Remove the central trocar and drill the guide wire for the spiral blade onto the medial cortex of the humeral head.
The position of the guide wire can be checked under image intensification.
Be aware not to perforate the humeral head in order not to insert a too long spiral blade.
Determine length of spiral blade
Determine the correct length of the spiral blade with the appropriate depth gauge.
Open the lateral cortex
Perforate the lateral cortex with the appropriate cannulated drill.
Insert spiral blade
Attach the spiral blade to the inserter and introduce both over the guide wire.
Align the handle of the inserter parallel to the aiming arm.
The initial rotation of the T-handle of the spiral blade inserter relative to the aiming arm depends on patient anatomy. If the distance from the lateral cortex to the nail is less than 10 mm, start the inserter slightly clockwise from parallel. If the distance from the lateral cortex to the nail is more than 10 mm, start the T-handle slightly counter-clockwise from parallel.

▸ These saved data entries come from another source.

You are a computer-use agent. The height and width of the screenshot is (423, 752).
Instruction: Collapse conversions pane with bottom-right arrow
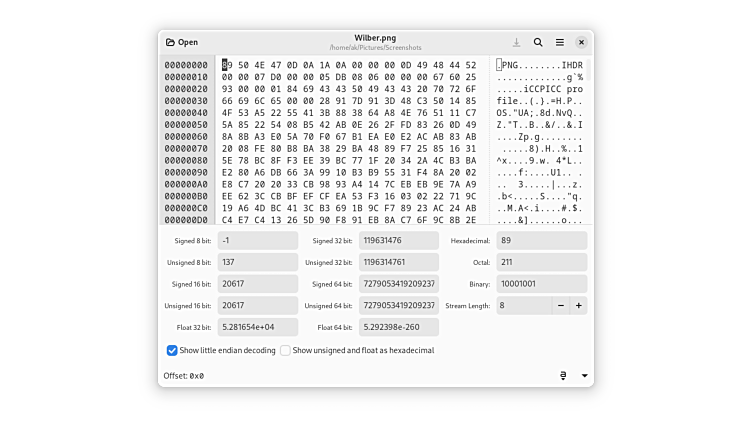(584, 375)
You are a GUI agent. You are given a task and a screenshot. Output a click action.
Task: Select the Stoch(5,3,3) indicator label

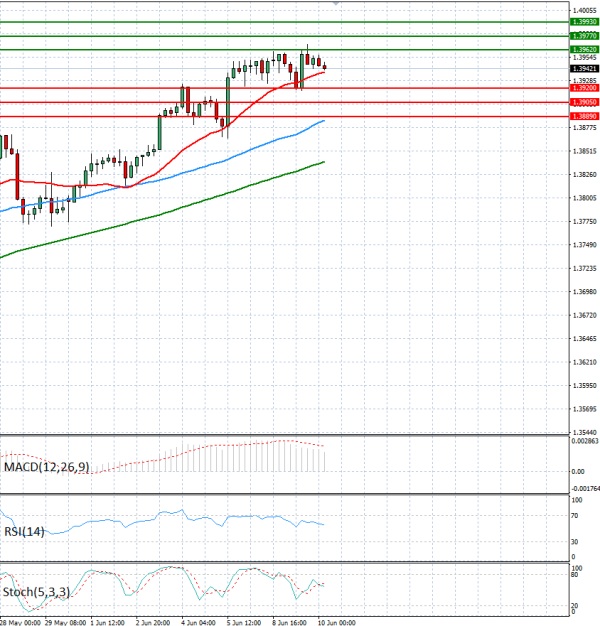(x=36, y=592)
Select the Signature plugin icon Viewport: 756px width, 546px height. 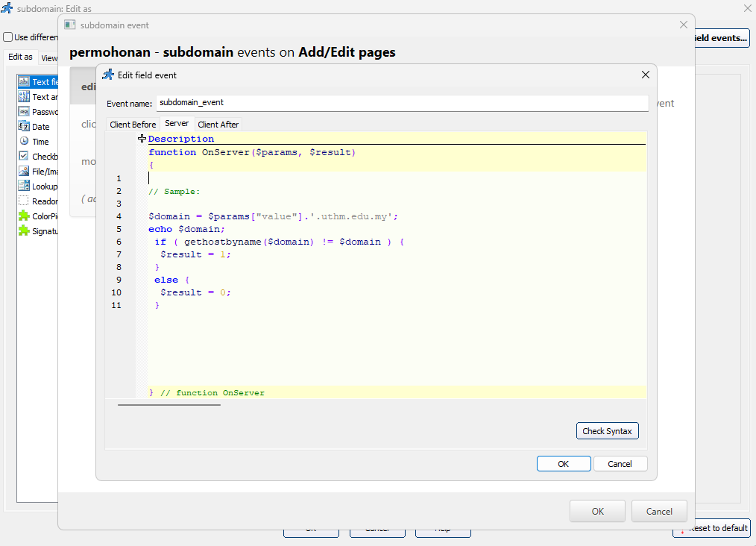point(25,230)
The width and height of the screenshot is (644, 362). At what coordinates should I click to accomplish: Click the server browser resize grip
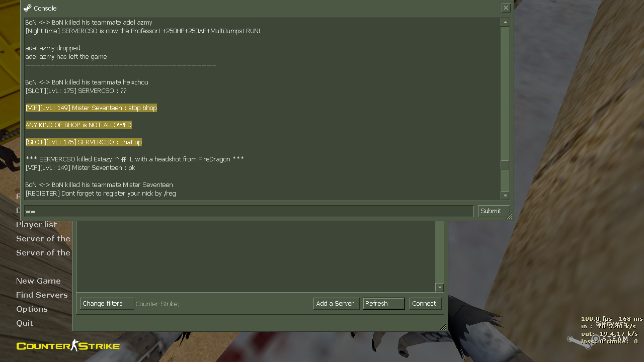444,327
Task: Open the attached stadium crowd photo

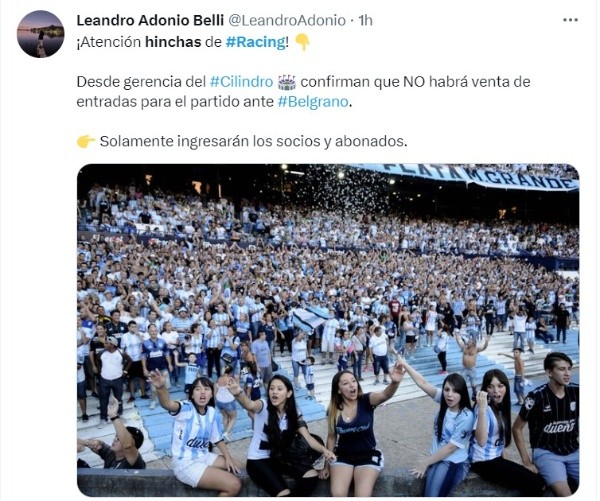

By applying light controlled hammer blows to the connecting screw, advance the spiral blade to the desired depth. This causes the handle to rotate 90°.
Pearl: tension band sutures for the rotator cuff
Place these in the base plate of the spiral blade before the blade is fully inserted.
Monitor the depth of the spiral blade with image intensification. If attaching sutures to the spiral blade, pause when the spiral blade is approximately 1.5 cm to 2.0 cm short of its intended position so that the suture ends can be placed through the appropriate holes in the base blade.
Check position of spiral blade
Check the position of the spiral blade by image intensification.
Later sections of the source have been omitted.